Artikel ini adalah bagian dari seri Politik dan Ketatanegaraan Republik Rakyat Demokratik Korea |
Hak asasi manusia di Korea Utara sangat dikekang, sebagaimana yang ditemukan oleh organisasi hak asasi manusia internasional. Meskipun sejumlah hak asasi diabadikan dalam konstitusi negara, pada kenyataannya warga negara Korea Utara tidak memiliki hak kebebasan berbicara atau berpendapat, dan satu-satunya stasiun radio, televisi, dan kantor berita resmi dikelola oleh pemerintah.[1][2] Diperkirakan terdapat sekitar 150.000 hingga 200.000 tahanan politik yang dijebloskan ke kamp-kamp konsentrasi di Korea Utara. Di kamp tersebut, mereka dipekerjakan sebagai pekerja paksa, atau dipukuli, disiksa, dan dihukum mati.[3]
Rincian lengkap pelanggaran hak asasi manusia di Korea Utara masih belum jelas. Pemerintah Korea Utara menerapkan peraturan yang menyebabkan sangat sulit bagi warga asing untuk memasuki negara tersebut, dan secara ketat memantau setiap kegiatan yang mereka lakukan. Pekerja kemanusiaan di Korea Utara diawasi setiap kegiatannya dan dilarang memasuki wilayah-wilayah yang tidak diizinkan oleh pemerintah. Sejak warga negara dilarang meninggalkan Korea Utara,[4][5] masalah-masalah seperti pembelotan dan pengungsi gelap telah menjadi hal umum. Menurut kantor berita pemerintah Korean Central News Agency, Korea Utara tidak memiliki masalah pelanggaran hak asasi manusia karena sistem Juche yang diberlakukan di negara tersebut diputuskan oleh rakyat dan bertugas melayani mereka dengan setia.[6][7]

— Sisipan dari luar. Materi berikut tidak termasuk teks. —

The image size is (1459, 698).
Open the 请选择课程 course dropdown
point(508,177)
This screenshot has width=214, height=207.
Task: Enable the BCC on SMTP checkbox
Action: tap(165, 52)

Pelanggaran hak asasi manusia di Korea Utara dikecam oleh berbagai kalangan, terutama oleh Amnesty International, Human Rights Watch, dan Perserikatan Bangsa-Bangsa. Sejak tahun 2003, Majelis Umum PBB setiap tahunnya secara rutin menetapkan resolusi yang mengutuk pelanggaran hak asasi manusia di negara tersebut. Resolusi terakhir ditetapkan tanggal 19 Desember 2011, yang disahkan melalui pemungutan suara dengan hasil 123-16 dan 51 abstain. Resolusi ini mendesak agar pemerintah Korea Utara mengakhiri "pelanggaran hak asasi manusia yang meluas dan sistematis", yang meliputi eksekusi di depan umum dan penahanan sewenang-wenang. Korea Utara menolak resolusi tersebut, menyatakan bahwa penetapan resolusi tersebut didalangi oleh motif politik dan didasarkan pada sumber rekayasa yang tidak faktual.[8] Pada bulan Februari 2014, komisi khusus PBB menerbitkan dokumentasi laporan 400 halaman yang bersumber dari kesaksian pihak pertama mengenai "kekejaman tak terperikan" yang dilakukan oleh pemerintah Korea Utara.[9]